Solid-state reaction synthesis of NiFe2O4 nanoparticles by optimizing the synthetic conditions

Abstract

Nickel ferrite (NiFe2O4) nanoparticles were synthesized via solid-state reaction. The precursors obtained by grinding the mixture of FeSO4·7H2O, NiSO4·6H2O, NaOH and dispersant (NaCl) sufficiently at room temperature were calcined under various synthetic conditions in order to get NiFe2O4 spinel nanoparticles. The effects of the synthetic parameters, namely preparation technique, dispersant content, calcination temperature and heat preservation time, on particle size and morphology have been investigated in detail to find the optimized parameters.
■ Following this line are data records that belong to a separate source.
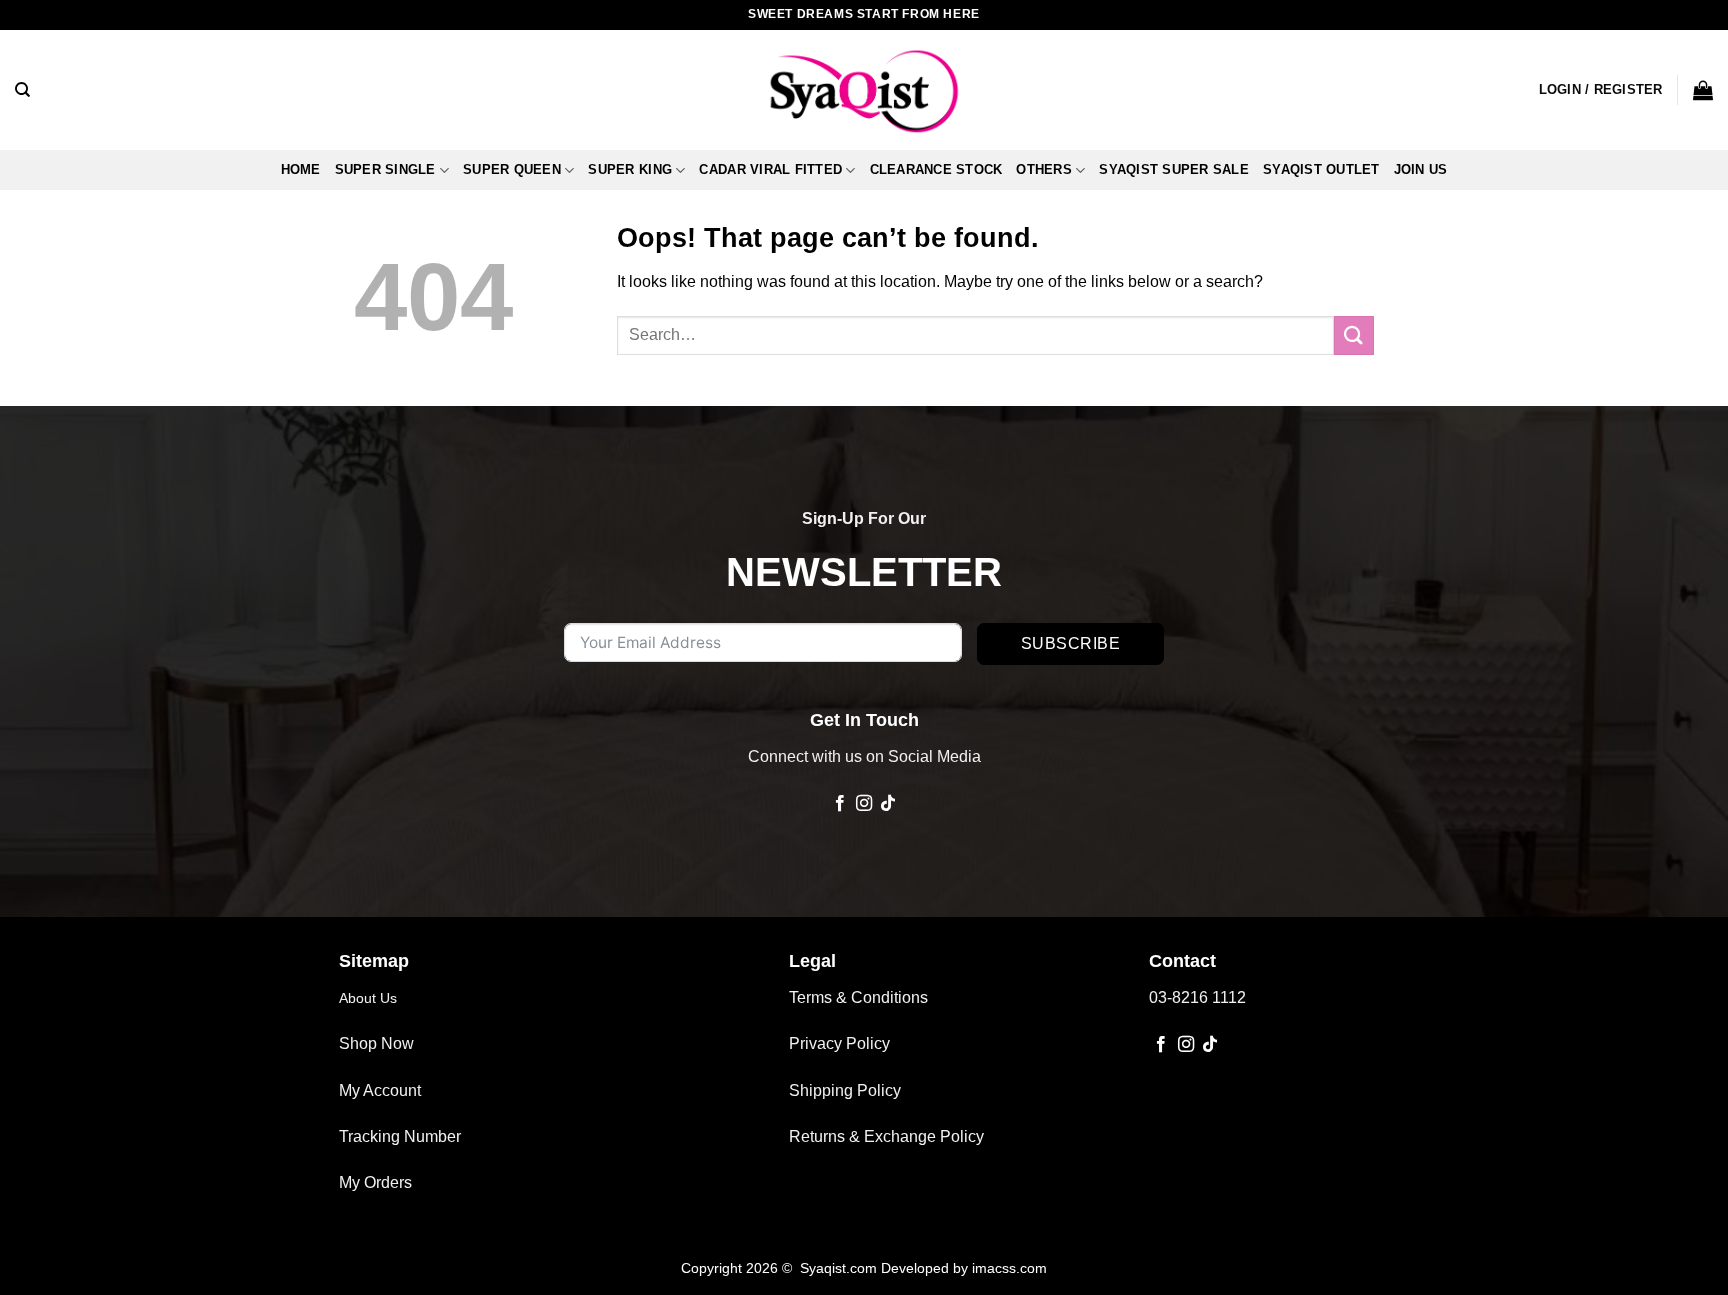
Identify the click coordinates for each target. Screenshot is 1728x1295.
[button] (1601, 90)
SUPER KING (630, 169)
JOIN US (1421, 169)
X-ray diffraction (XRD), thermogravimetry (TG) and differential thermal analysis (DTA), transmission electron microscopy (TEM) and vibrating sample magnetometer (VSM) were employed to characterize the precursors and as-synthesized particles. The results indicate that structural morphology varies between needle and sphere with changing preparation technique. Proper content of NaCl as a dispersant is beneficial to obtain uniform particles with a narrow size distribution. The particle morphology changes gradually from sphere to polygon with the increase in calcination temperature. Grain growth is enhanced by prolonging heat preservation time. Room temperature magnetization results reveal a ferromagnetic behavior of the as-synthesized NiFe2O4 nanoparticles. The saturation magnetization is enhanced with the increase in grain size for less surface effect. The coercivity is decreased for larger grain size because of magnetization reversal. The solid-state reaction technique is considered to be a convenient, inexpensive and effective preparation method of NiFe2O4 in high yield.